Wietnam: Służby bezpieczeństwa pobiły dwóch księży.

RADIO WATYKAŃSKIE |

publikacja 28.07.2009 18:32

W Wietnamie służby bezpieczeństwa pobiły dwóch księży. Jeden z nich zapadł w śpiączkę, a drugi – choć przytomny – jest również w stanie krytycznym.
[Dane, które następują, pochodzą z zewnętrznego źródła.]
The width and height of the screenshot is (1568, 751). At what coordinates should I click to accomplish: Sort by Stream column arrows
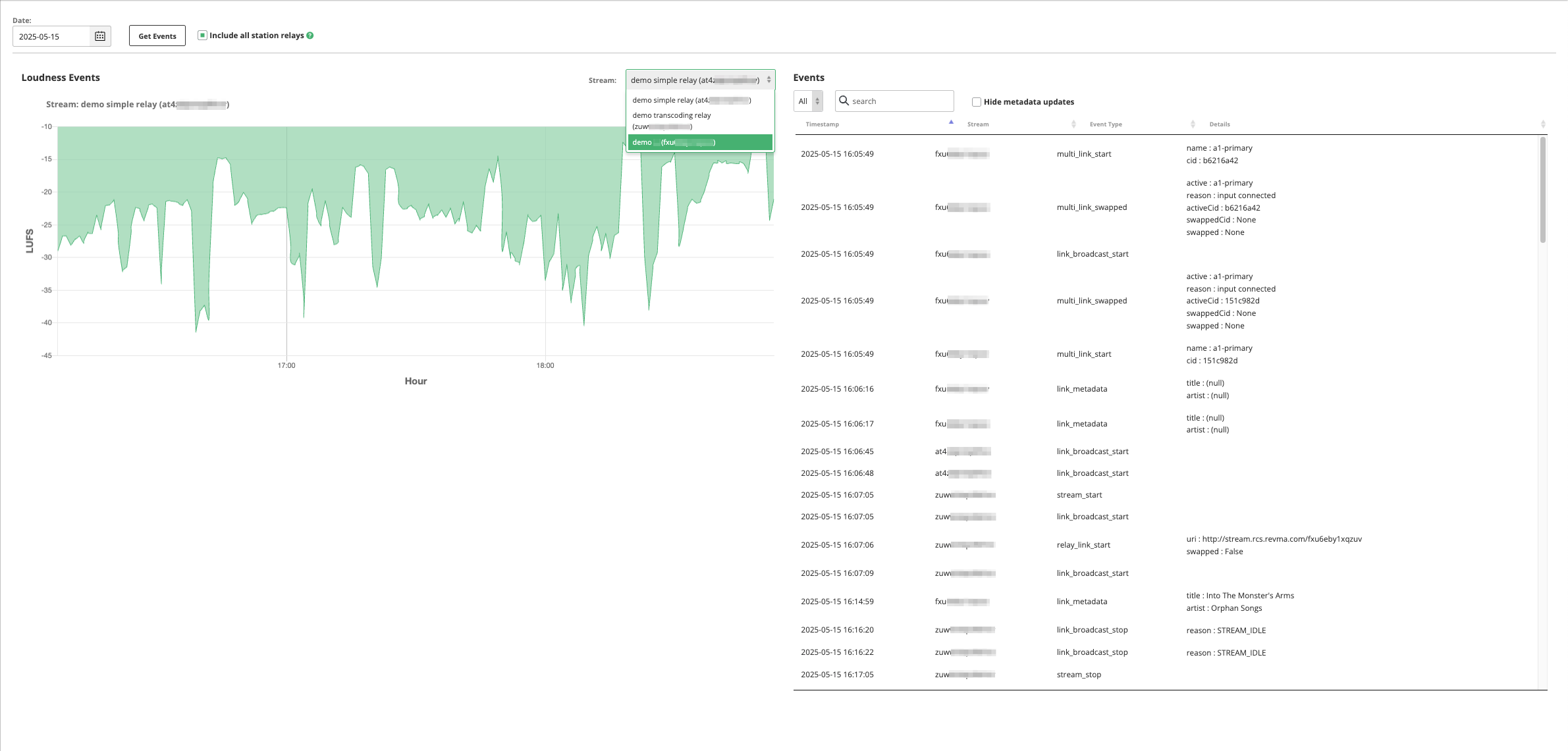(x=1073, y=124)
W niedzielę 26 lipca rano ks. Paul Nguyen Dinh Phu, proboszcz z Du Loc, został zaatakowany przez funkcjonariuszy policji, gdy udawał się do parafii Tam Toa, by odprawić Mszę św. Katolicy mają tam zakaz odbudowy dawnej świątyni, a teren próbuje przejąć państwo i przeznaczyć na cele turystyczne. Kapłan stanął w obronie trzech kobiet ze wsi Dong Yen, a napastnicy po zorientowaniu się, że zatrzymali duchownego, brutalnie go pobili. Zdarzeniu bezczynnie przypatrywało się 30 funkcjonariuszy. Duchowny w stanie krytycznym został przewieziony przez wiernych do szpitala ze złamanymi żebrami i obrażeniami głowy. Budynek od razu otoczyły siły bezpieczeństwa.

Po interwencji kurii biskupiej do szpitala wpuszczono proboszcza sąsiedniej parafii, ks. Petera Nguyen The Binh, który przybył z wicegubernatorem regionu. Ten jednak się wycofał, a uzbrojeni napastnicy brutalnie pobili duchownego, zrzucając go z drugiego piętra. Obecnie w stanie śpiączki przebywa on w szpitalu.

Obaj księża zostali pobici w dniu 27 lipca, kiedy pół miliona wietnamskich katolików protestowało w 19 dekanatach diecezji Vinh, domagając się zwrotu świątyni. Ta reakcja wiernych oceniana jest jako największy sprzeciw społeczny, do którego doszło w Wietnamie z przyczyn religijnych.

Tysiące katolików, w dawnym Sajgonie, w Hanoi i wielu innych miastach, zgromadziło się na Mszach świętych i procesjach. Oprócz zwrotu świątyni w Tam Toa domagają się oni uwolnienia siedmiu osób pobitych i aresztowanych przed tygodniem.